Diese Truppe steigt in absoluter Dunkelheit durch die bedrückende Enge der Partnachklamm, wo feiner Nieselregen das rutschige Terrain noch glitschiger werden lässt. Als sie an Höhe gewinnen, hört es auf zu regnen. Es bleibt aber diesig, Nebelschwaden ziehen über die Bergflanken. Der Klettersteig kurz vor dem Gipfelgrat blinkt vereist. Doch dann ist es geschafft: Um 13 Uhr, nach achtstündigem Steigen, ist der Gipfel erreicht. Hier warten bereits Filmemacher Oliver und Rainer, als Fotograf dreier „aids awareness expeditions“ ebenfalls ein alter Bekannter, die mit der Seilbahn herauf gekommen sind. Bei leichtem Schneefall wird das Banner entrollt: Die Dunkelziffer an HIV-Infizierten und Aidskranken in Deutschland wird auf 81.000 geschätzt.

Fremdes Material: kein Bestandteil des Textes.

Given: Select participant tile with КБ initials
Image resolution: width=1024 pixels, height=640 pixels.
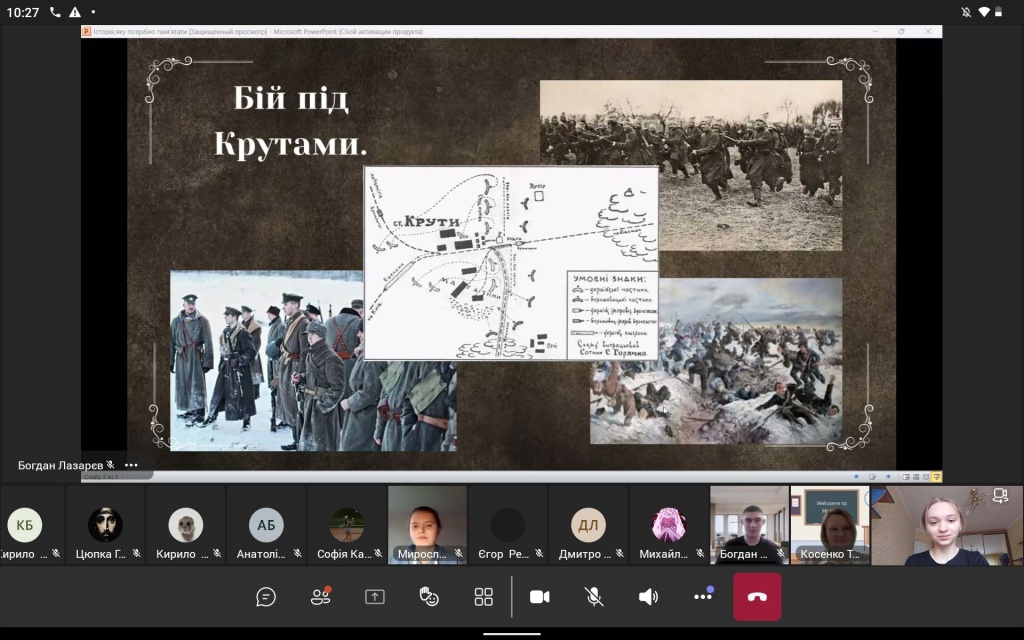Looking at the screenshot, I should pyautogui.click(x=25, y=525).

Um 13 Uhr 30 ist das Team wieder unten im Tal. Der Rückweg wird per Seilbahn absolviert, denn es wartet ein wichtiger Termin im Rathaus. Bürgermeister Thomas Schmid empfängt uns im Großen Sitzungssaal. Und schon bei der Begrüßung zeigt sich, dass dieser Mann weiß, wovon er spricht, wenn er die Bedeutung unserer Arbeit würdigt: Als Botschaftsangehöriger hat er unter anderem mehrere Jahre auf Madagaskar verbracht. Dort engen Kontakt zu Entwicklungshelfern und Ärzten gepflegt. Das Problem Aids aus nächster Nähe erlebt. Beobachtet, wie Nonnen Kondome an Jugendliche verteilten – „den Pabst hatten sie aber trotzdem lieb.“
Im Laufe des anschließenden Gesprächs, zu dem der Bürgermeister „ein isotonisches Getränk“ kredenzen lässt, das man im Volksmund wohl auch als „Hefeweizen“ kennt, bieten sich plötzlich ganz neue Perspektiven: Garmisch-Partenkirchen will sich für die Ausrichtung der Olympischen Winterspiele 2018 bewerben – wäre es da nicht eine gute Idee, hier die „aids awareness expeditions“ mit einzubinden? Wo doch das Internationale Olympische Komitee (IOC) selbst gemeinsam mit UNAIDS die Sportwelt zu mehr Engagement im Kampf gegen HIV/Aids aufgerufen hat! Er fordert Joachim auf sich zu melden: „Wenn Sie wohlbehalten zurück sind von diesem großartigen Unternehmen, dann trinken wir mal ein, zwei Weißbier zusammen und bereden das!“
Also ehrlich: Heute Abend haben wir uns ein deftiges bayerisches Essen in der Stammtisch-Kneipe am Skistadion verdient. Und ein Bier vielleicht. Oder zwei.